Bathroom vandalism causes thousands of dollars in damage

By Sarah Siock

Toilets in residence halls and academic buildings across campus have been so excessively and repeatedly stuffed with paper products that Rider has experienced over 50 sewer backups since November of 2021.

The bathroom incidents have cost Rider over $50,000 due to cleanup, repairs and outside contractors. In a campus-wide email sent on Feb. 3 Vice President for Facilities and University Operations Mike Reca announced that the situation has escalated to the point of involving the Lawrence Township Police Department. If identified, persons responsible for the bathroom vandalism may be subject to criminal prosecution, in addition to Rider’s disciplinary process.

“We filled that out with the Lawrence police because of the value. It’s costing us close to 60 grand right now. Something of that magnitude, if it is vandalism, we wanted to make sure that we got a report filed,” said Reca.

Reca said typically there are seven to eight sewer backups a year but in the fall semester, there was one nearly every day. The backups have occurred in various buildings but most often in the Bart Luedeke Center, Gill Chapel, Bierenbaum Fisher Hall, the Fine Arts building, Hill Residence Hall, Lincoln Residence Hall, Kroner Residence Hall and Ziegler Residence Hall.

According to Reca over winter break there were no sewer backup issues but on the second day of the spring semester, the incidents started again.

“We were finding excessive amounts of paper towels and toilet paper. People were just pulling paper towels out and sending them down the toilet intentionally. There’s no way any one person using the bathroom would put anything like that unless it was intentional,” said Reca.

Freshman business administration major Jeffrey Kuhl, who lives in Conover Residence Hall, said his wing’s bathroom has experienced at least four sewer backups over the past year. Kuhl described the incidents as disruptive to his daily routine since the bathrooms are often closed while Facilities Management fixes the issue.
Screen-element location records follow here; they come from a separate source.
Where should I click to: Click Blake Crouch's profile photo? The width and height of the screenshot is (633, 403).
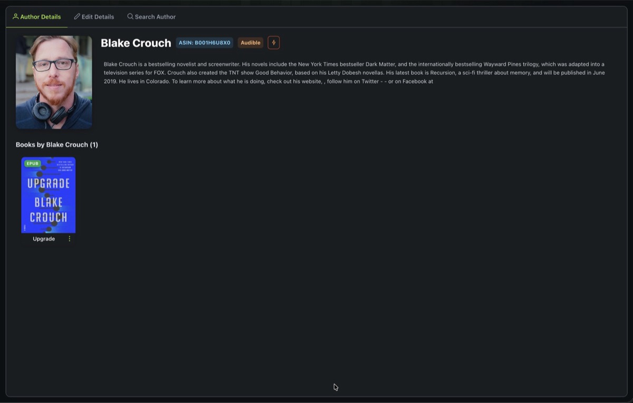point(54,82)
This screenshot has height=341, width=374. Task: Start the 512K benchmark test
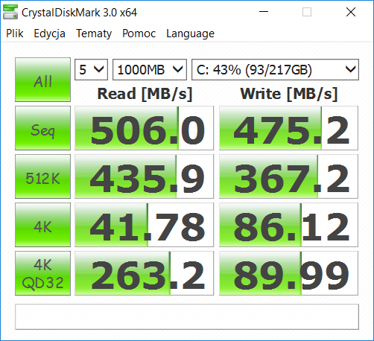[x=42, y=176]
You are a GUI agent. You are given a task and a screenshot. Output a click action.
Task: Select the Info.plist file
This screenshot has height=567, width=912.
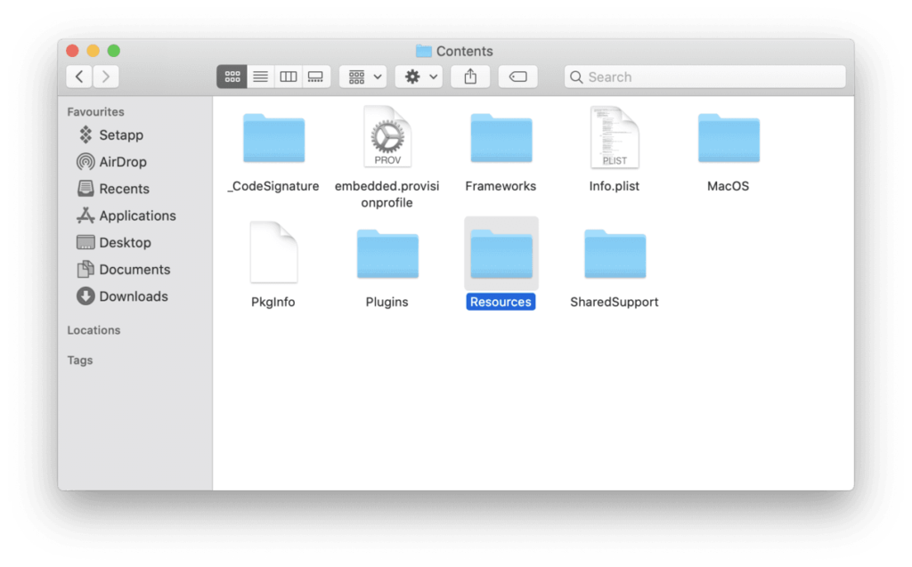(x=615, y=150)
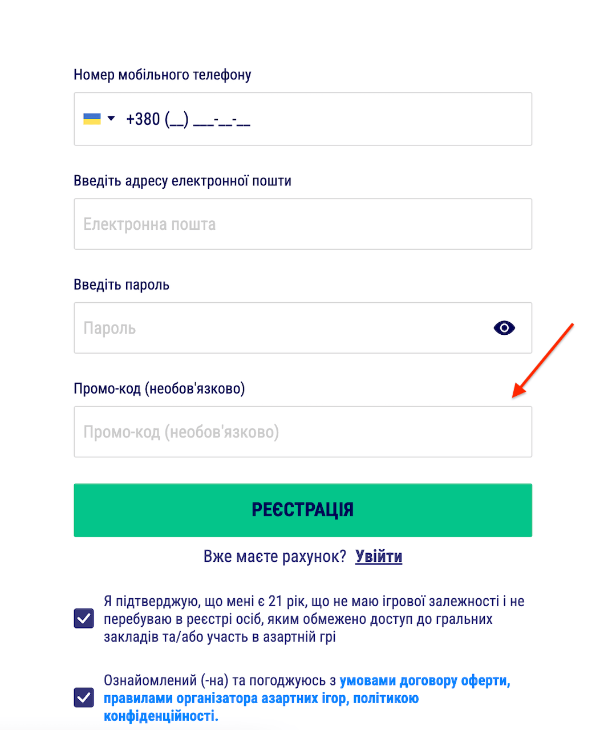Viewport: 604px width, 730px height.
Task: Click the Вже маєте рахунок? text
Action: pyautogui.click(x=275, y=556)
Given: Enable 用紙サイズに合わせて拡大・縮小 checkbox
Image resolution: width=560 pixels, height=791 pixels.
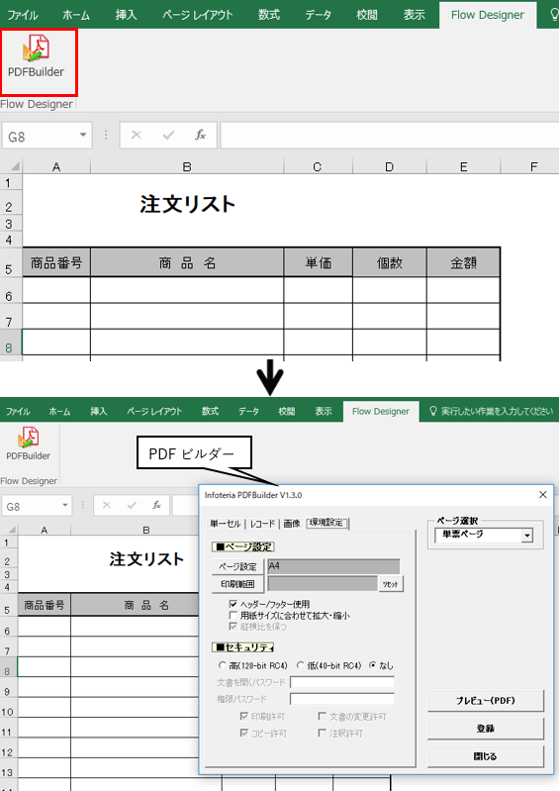Looking at the screenshot, I should pos(233,615).
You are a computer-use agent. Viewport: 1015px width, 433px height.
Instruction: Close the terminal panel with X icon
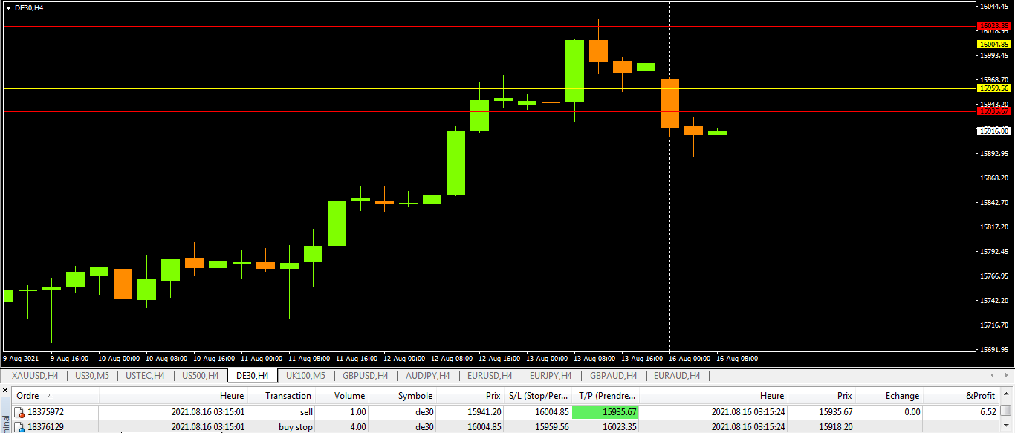tap(5, 390)
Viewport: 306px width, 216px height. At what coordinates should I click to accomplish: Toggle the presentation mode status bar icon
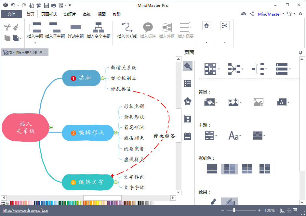pos(295,210)
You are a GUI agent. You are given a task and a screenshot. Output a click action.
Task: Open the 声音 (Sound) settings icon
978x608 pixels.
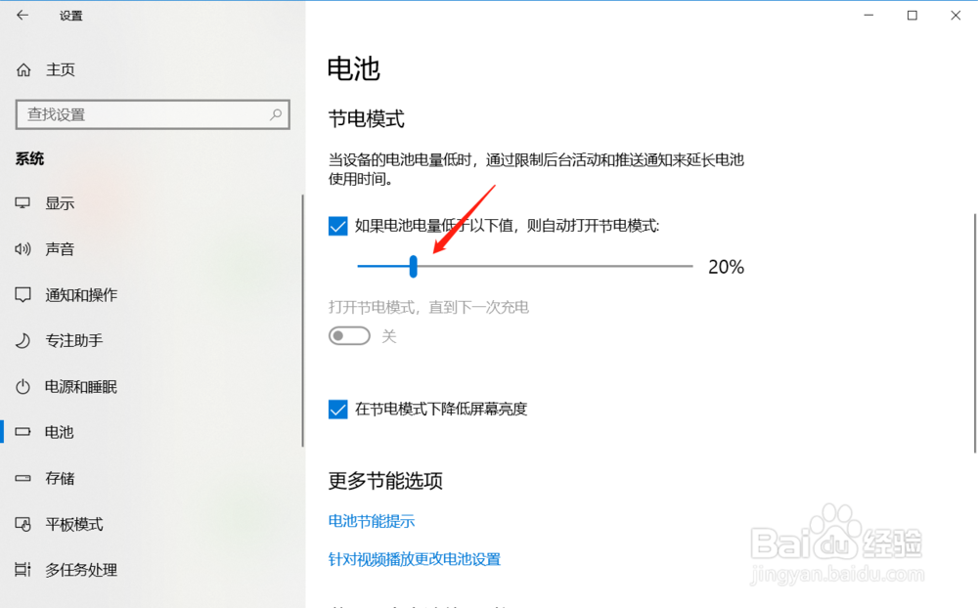[x=23, y=248]
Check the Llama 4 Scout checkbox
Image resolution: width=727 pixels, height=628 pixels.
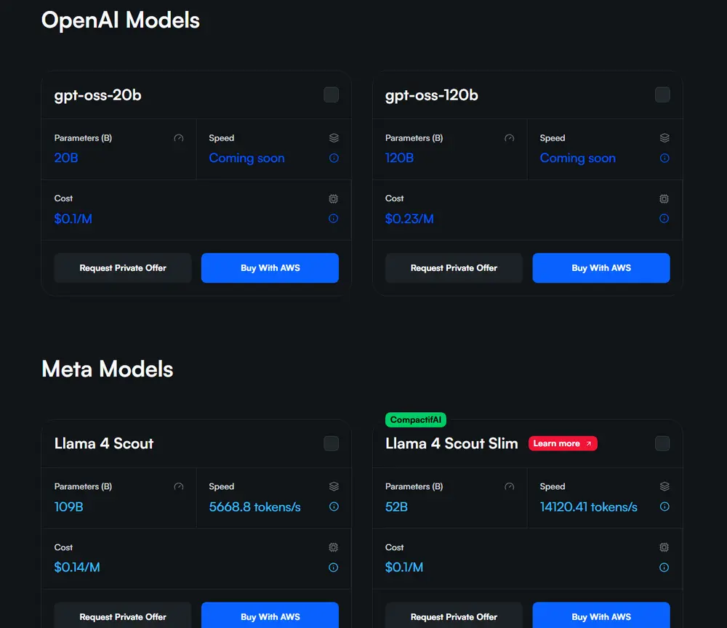[x=331, y=443]
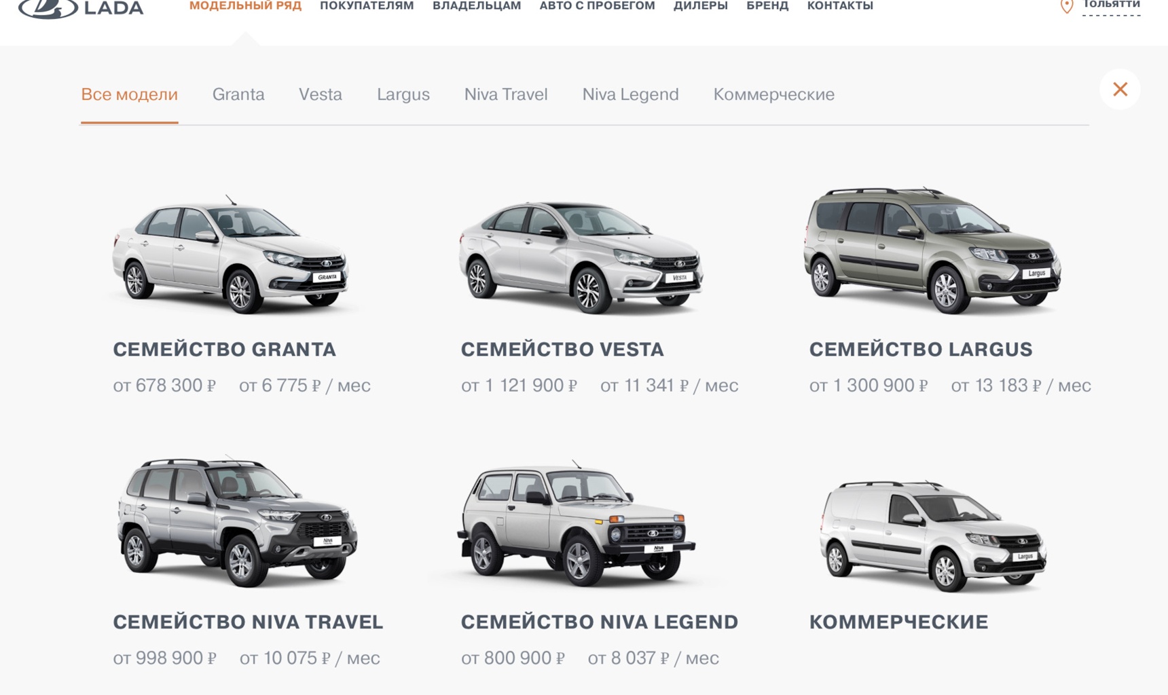Click the Vesta car image

581,257
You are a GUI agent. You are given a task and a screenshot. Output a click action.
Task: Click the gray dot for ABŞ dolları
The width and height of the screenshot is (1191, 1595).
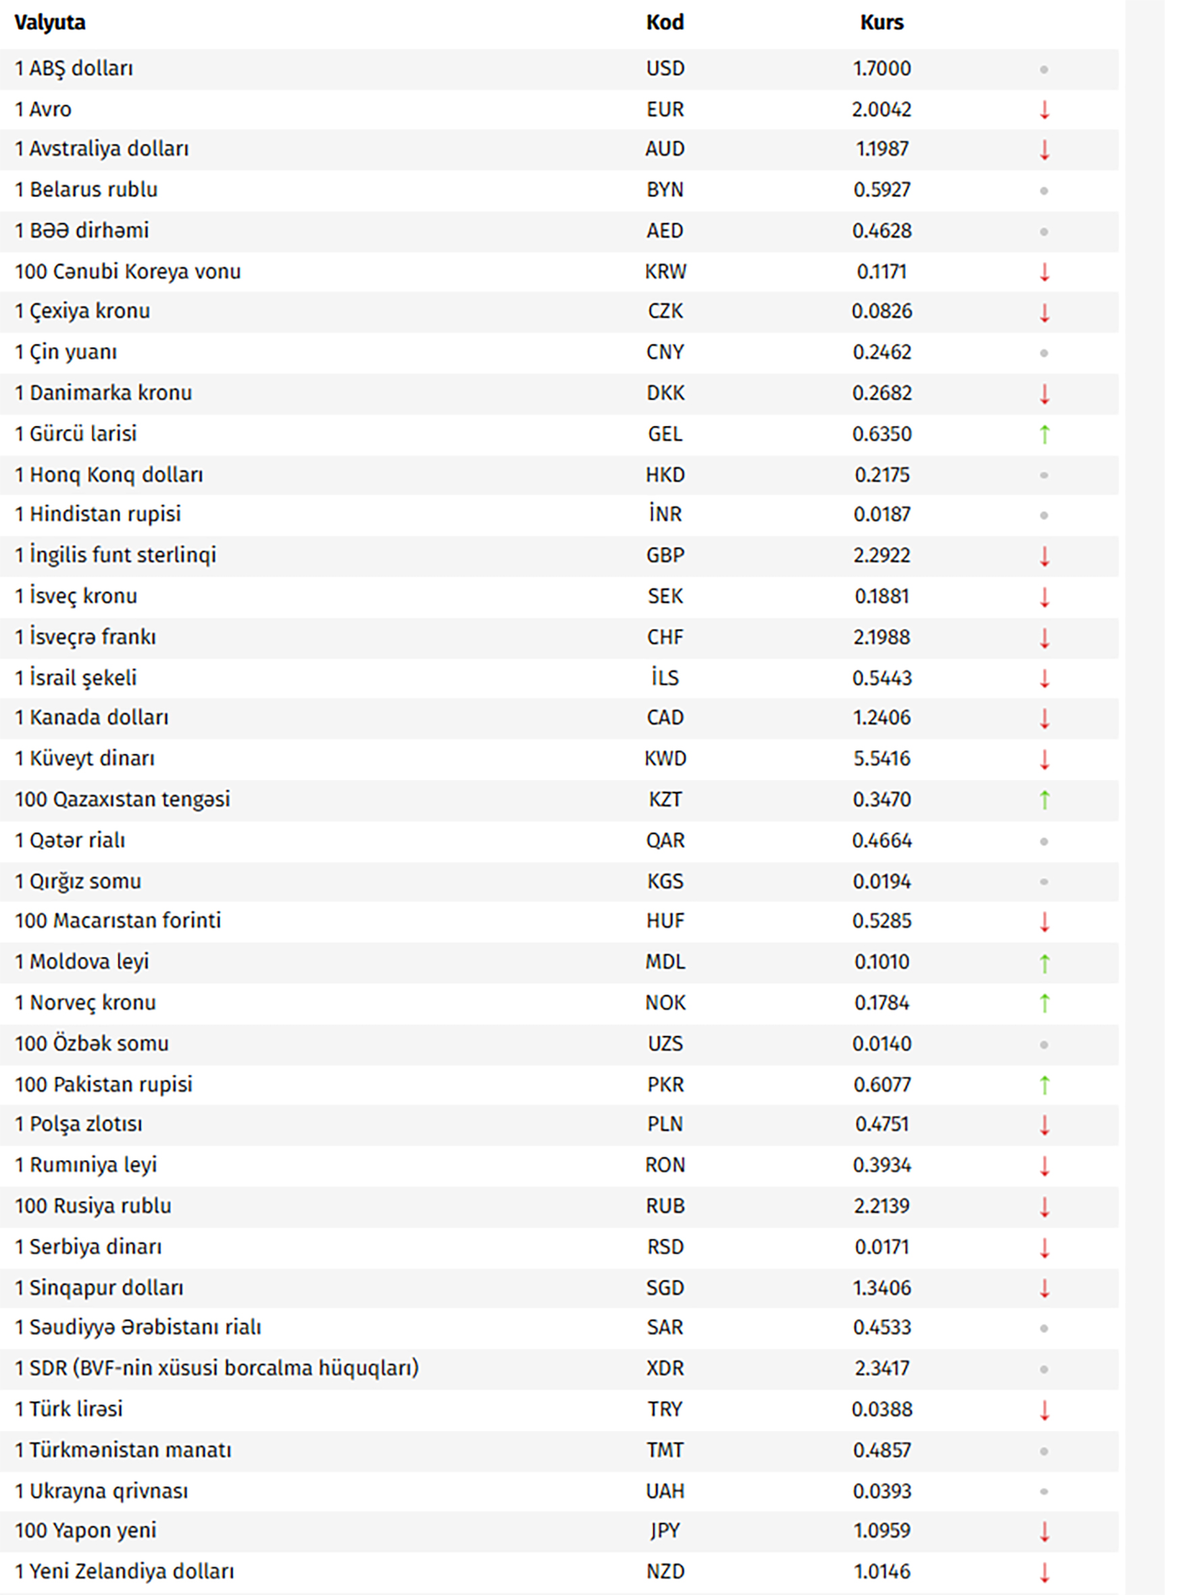coord(1044,70)
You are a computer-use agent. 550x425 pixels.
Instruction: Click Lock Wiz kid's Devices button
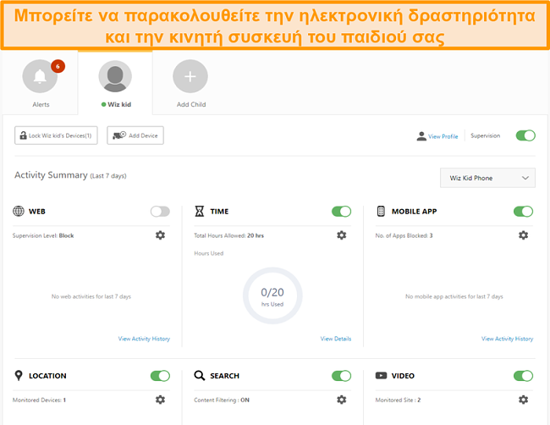tap(57, 135)
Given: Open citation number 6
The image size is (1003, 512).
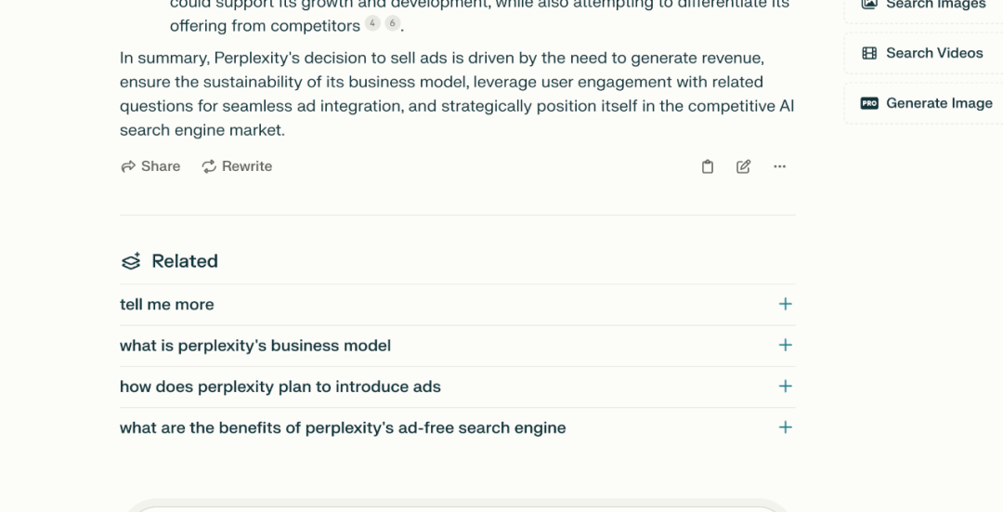Looking at the screenshot, I should 392,23.
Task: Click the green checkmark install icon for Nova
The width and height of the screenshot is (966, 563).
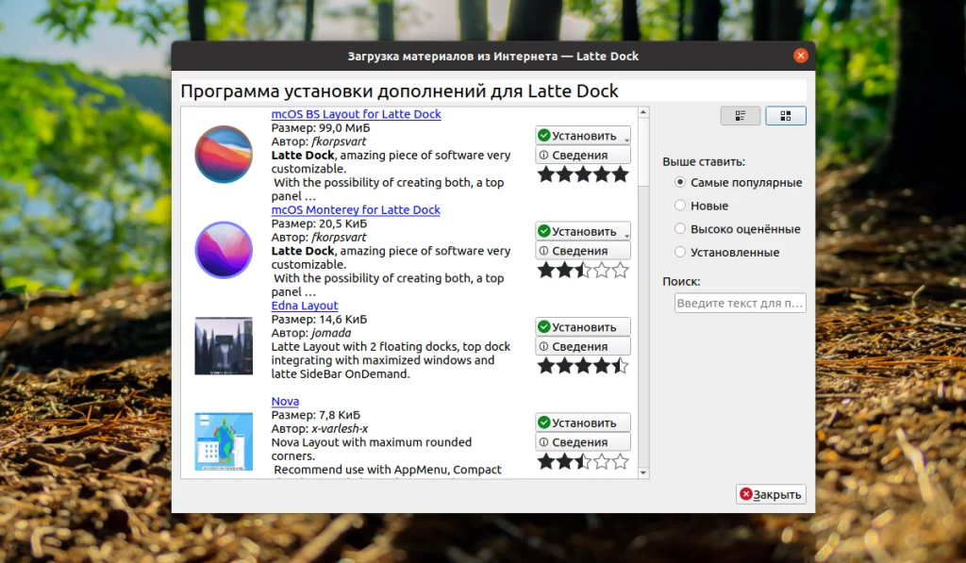Action: (x=546, y=422)
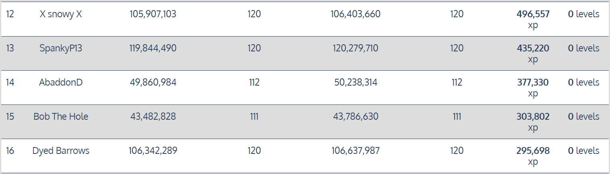This screenshot has height=174, width=610.
Task: Click rank number 14 cell
Action: 10,82
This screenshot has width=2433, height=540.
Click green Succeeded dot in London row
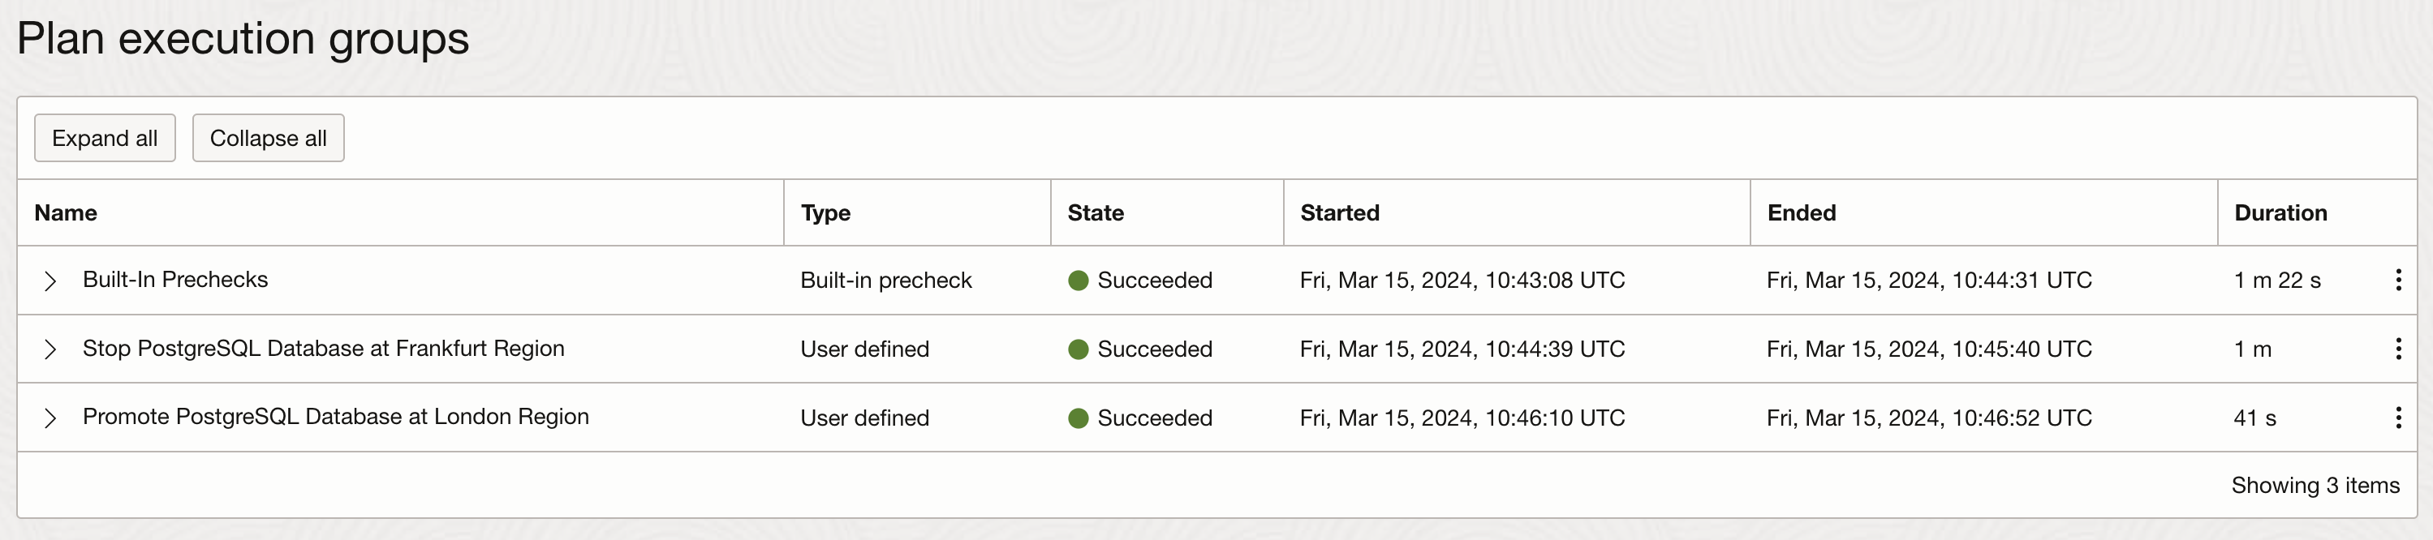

Kuhl said, “The school is suffering financially because of this. It’s also taking away people that should be doing other things, such as janitors. They should be worried about just cleaning the bathroom and getting in and getting out. But instead, they have to go in and face these unnecessary problems. It’s not fair to the people that work here that they have to deal with these extra issues besides the job that they’re doing already.”

Reca explained that as a result of the many sewer backups, other campus repairs and projects have been put on hold since funds have been diverted to pay for repairs and damage restoration.

Sophomore English major and resident of Hill Residence Hall, Marissa Harding said only two of the three stalls in the bathroom closest to her room are currently operating. Due to the sewer backups, Harding often has to find other places on campus to use the bathroom.

Harding said, “We’ve experienced a lot of clogged toilets and little floods in the bathroom. It’s disgusting. Our water has even been shut off a couple of times.”

Associate Vice President for University Marketing and Communications Kristine Brown said last fall there was speculation that the incidents were spurred by a viral TikTok challenge called “devious licks.” The challenge encouraged high school and college students to steal or vandalize school property, most commonly bathrooms, and post it to TikTok. However, Brown said there is “no proof” that the incidents at Rider were connected to the “devious licks” challenge.

In an attempt to lower the number of paper products entering toilets, in some buildings paper towels were removed from bathrooms in which electric hand dryers are installed.

Reca said, “We know that the majority of our students are great and it’s unfortunate that this happens this way. But it’s not just the sewer damage. We’ve had to replace flooring, we’ve had some sheetrock damage and we’ve had ceiling tiles replaced. The more this happens the more it’s going to cost and the more it’s gonna affect people’s day-to-day academic pursuits.”

Reca and Brown encouraged students with information about the situation to contact Public Safety at 609-896-5029 or report online anonymously through the Silent Witness Form.